I am using a third-party library that is non-async but can also either take longer than desired or occasionally completely block indefinitely (until cleared externally).
Represented for testing with this:
SlowWorkerResult SlowWorker(int i)
{
var delay = i % 2 == 0 ? TimeSpan.FromSeconds(2) : TimeSpan.FromSeconds(4);
Thread.Sleep(delay);
return new SlowWorkerResult();
}
class SlowWorkerResult
{
}
To handle these timeouts I wrap the call in a Task.Run
and apply an extension method I wrote to it:
static class Extensions
{
public static async Task<T> TimeoutAfter<T>(this Task<T> task, TimeSpan timeout)
{
var cts = new CancellationTokenSource();
var delayTask = Task.Delay(timeout);
var result = await Task.WhenAny(task, delayTask);
if (result == delayTask)
{
throw new TimeoutException();
}
cts.Cancel();
return await task;
}
}
This works reliably whenever it is run individually, i.e.
async Task<(bool, int)> BigWorker(int i)
{
try
{
Console.WriteLine($"BigWorker Started - {i}");
//do some async work
await Task.CompletedTask;
//do some non-async work using the timeout extension
var slowWorkerResult = await Task.Run(() => SlowWorker(i)).TimeoutAfter(TimeSpan.FromSeconds(3));
//do some more async work
await Task.CompletedTask;
return (true, i);
}
catch (Exception ex)
{
return (false, i);
}
finally
{
Console.WriteLine($"BigWorker Finished - {i}");
}
}
I am aware that this essentially abandons a thread. Barring support from the third-party library that isn't coming any time soon (if ever), I have no other way to protect against a deadlock.
However, when I run a BigWorker
in a parallel loop, I get unexpected results (namely that some sessions timeout when I would otherwise expect them to complete). For example, if I set totalWorkers
to 10, I get an even split of success/failure and the process takes about 3 seconds as expected.
async Task Main()
{
var sw = new Stopwatch();
sw.Start();
const int totalWorkers = 10;
var tasks = new ConcurrentBag<Task<(bool, int)>>();
Parallel.For(0, totalWorkers, i => tasks.Add(BigWorker(i)));
var results = await Task.WhenAll(tasks);
sw.Stop();
var success = results.Count(r => r.Item1);
var fails = results.Count(r => !r.Item1);
var elapsed = sw.Elapsed.ToString(@"ss\.ffff");
Console.WriteLine($"Successes: {success}\nFails: {fails}\nElapsed: {elapsed}");
}
Setting totalWorkers
to a larger number, say 100, generates an essentially random number of success/fails with the total time taking much longer.

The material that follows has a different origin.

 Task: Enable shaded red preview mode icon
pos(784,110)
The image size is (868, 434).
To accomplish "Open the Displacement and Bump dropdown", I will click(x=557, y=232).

I suspect this is due to task scheduling and threadpools, however I can't figure out what I would need to do to remedy it. I suspect a custom task scheduler that would somehow make sure my DoWork
wrapped task and my Task.Delay
are executed at the same time. Right now it appears that the Task.Delay
's are occasionally being started/completed before their corresponding DoWork
wrapped task.